What!? What are You saying? That we should eliminate the bad genes by killing all the bad people? Won’t we burn in hell for something like that?

There’s more than one way to skin the proverbial cat. Or are you “Twentieth Century” know-it-alls unable to think your way out of a paper bag? If appealing to the goodness I gave your kind isn’t persuasive enough, maybe your glorious Science can find a way to excise evil from the genes. All these things and more are possible. It’s your choice. You worry about burning in hell? The world is burning now anyway. It’s up to you to put out the fires. But you can’t do it by complaining to Me. As one of My angels once put it, “For evil to triumph, all that’s required is that good men do nothing.”

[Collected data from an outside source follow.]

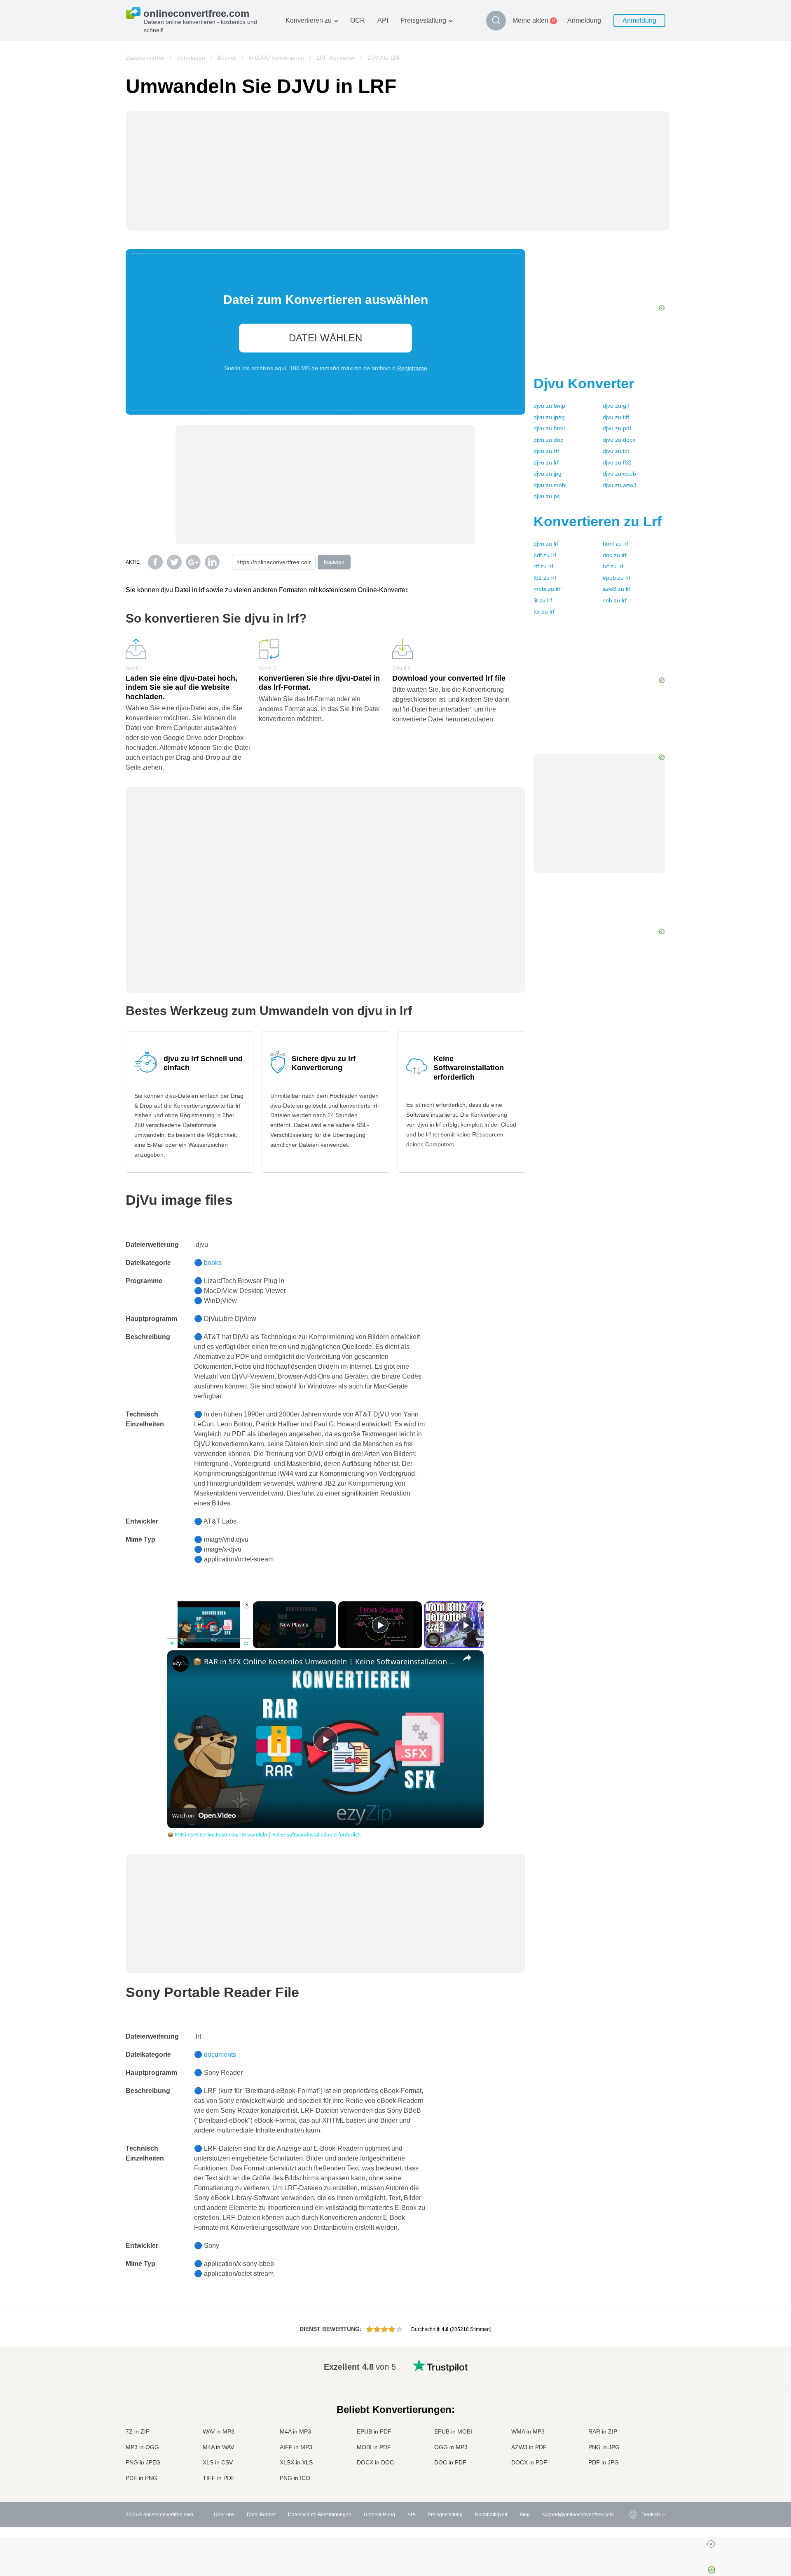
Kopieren (334, 562)
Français (634, 2405)
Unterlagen (190, 57)
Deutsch (634, 2397)
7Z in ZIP (138, 2431)
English (633, 2365)
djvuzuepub (619, 473)
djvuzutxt (616, 451)
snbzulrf (615, 600)
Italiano (633, 2422)
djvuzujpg (548, 473)
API (382, 20)
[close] (711, 2544)
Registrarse (412, 368)
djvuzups (547, 496)
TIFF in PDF (219, 2478)
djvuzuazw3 (620, 485)
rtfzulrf (543, 566)
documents (220, 2054)
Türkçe (632, 2454)
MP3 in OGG (142, 2447)
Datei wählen (325, 337)
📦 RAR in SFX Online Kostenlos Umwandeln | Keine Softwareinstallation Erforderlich (324, 1661)
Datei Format (261, 2515)
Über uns (224, 2515)
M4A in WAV (218, 2447)
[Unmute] (182, 1643)
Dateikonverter (145, 57)
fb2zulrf (545, 577)
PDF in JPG (603, 2462)
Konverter (584, 383)
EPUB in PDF (374, 2431)
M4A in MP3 (295, 2431)
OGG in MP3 (451, 2447)
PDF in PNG (141, 2478)
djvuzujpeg (549, 417)
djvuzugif (616, 405)
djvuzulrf (546, 462)
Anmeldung (584, 20)
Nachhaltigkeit (491, 2515)
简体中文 (635, 2462)
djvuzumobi (550, 485)
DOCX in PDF (529, 2462)
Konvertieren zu (309, 20)
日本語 (632, 2414)
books (213, 1262)
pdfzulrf (545, 555)
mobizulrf (547, 589)
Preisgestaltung (423, 20)
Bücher (227, 57)
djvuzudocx (619, 439)
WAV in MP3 (218, 2431)
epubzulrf (616, 577)
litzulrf (543, 600)
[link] (180, 1663)
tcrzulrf (544, 611)
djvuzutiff (616, 417)
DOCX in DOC (375, 2462)
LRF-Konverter (335, 57)
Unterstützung (379, 2515)
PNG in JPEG (143, 2462)
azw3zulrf (617, 589)
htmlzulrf (615, 543)
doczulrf (615, 555)
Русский (634, 2373)
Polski (632, 2478)
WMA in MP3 (528, 2431)
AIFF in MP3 (296, 2447)
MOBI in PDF (374, 2447)
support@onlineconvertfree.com (578, 2515)
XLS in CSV (218, 2462)
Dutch (631, 2446)
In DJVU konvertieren (276, 57)
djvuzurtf (546, 451)
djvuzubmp (549, 405)
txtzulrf (613, 566)
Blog (525, 2515)
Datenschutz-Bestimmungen (319, 2515)
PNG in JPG (604, 2447)
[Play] (172, 1643)
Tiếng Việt (636, 2430)
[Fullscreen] (246, 1643)
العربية (632, 2381)
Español (634, 2389)
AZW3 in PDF (529, 2447)
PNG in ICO (295, 2478)
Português (636, 2438)
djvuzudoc (548, 439)
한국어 (632, 2471)
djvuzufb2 (617, 462)
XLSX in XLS (296, 2462)
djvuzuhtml (549, 428)
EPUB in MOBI (453, 2431)
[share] (467, 1657)
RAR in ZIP (602, 2431)
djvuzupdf (617, 428)
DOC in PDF (450, 2462)
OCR (357, 20)
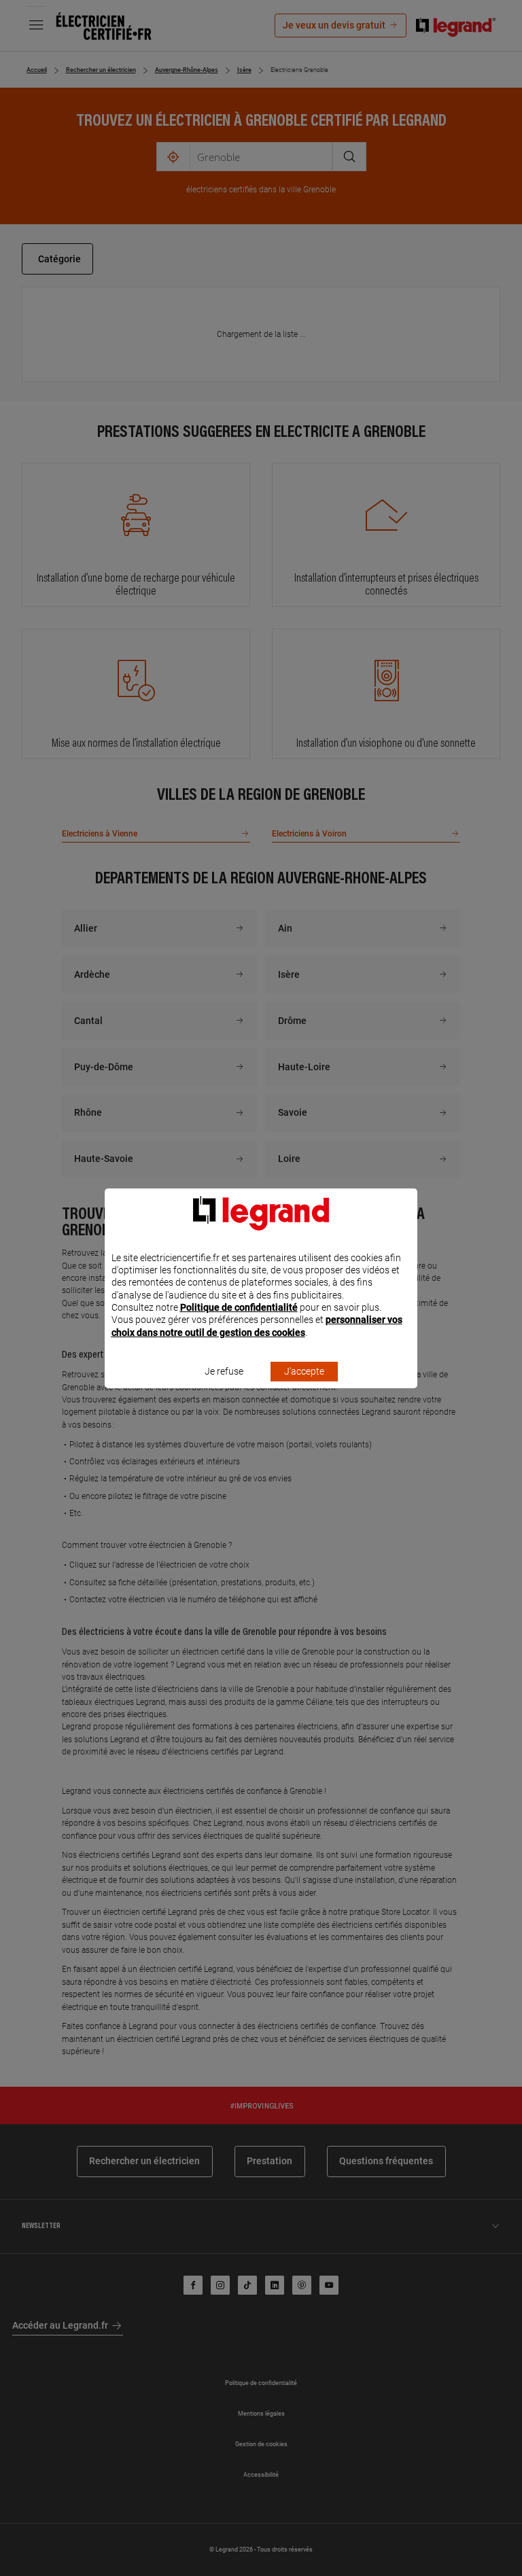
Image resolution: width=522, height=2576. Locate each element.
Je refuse (224, 1371)
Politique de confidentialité (239, 1307)
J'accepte (304, 1371)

Yeh, I get that, alright. You help those who help themselves. Maybe the good guys have been looking the other way for way too long.

Amen.

And by the way... maybe you ought to stop being mesmerized by your crafty fellow men. Stop choosing the wrong people for your leaders. Making celebrities out of dumbbells with minor talent always leads to bad results. Learn to see and trust rightness.

Well, kiddo, I’ve enjoyed our little chat... but I’ve got to be on my way now. There’s some serious trouble with a couple of spiral galaxies that have rather large black holes, all about to collide. Ten billion quadrillion souls praying for Me to intercede. And that’s just before afternoon tea. 

Wow.

Did anyone ever tell You that You sound amazingly like Brando in The Godfather?

Uh-huh. I get that a lot. But I sounded like that looong before My ol’ friend, Marlon.

So be thankful. Your problems here are small potatoes. Anyway We must do this again soon.

Ta-ta for now.

Yah... see Ya’ ...and Lord... thanks for the advice. I’ll try to get everybody to spread the word.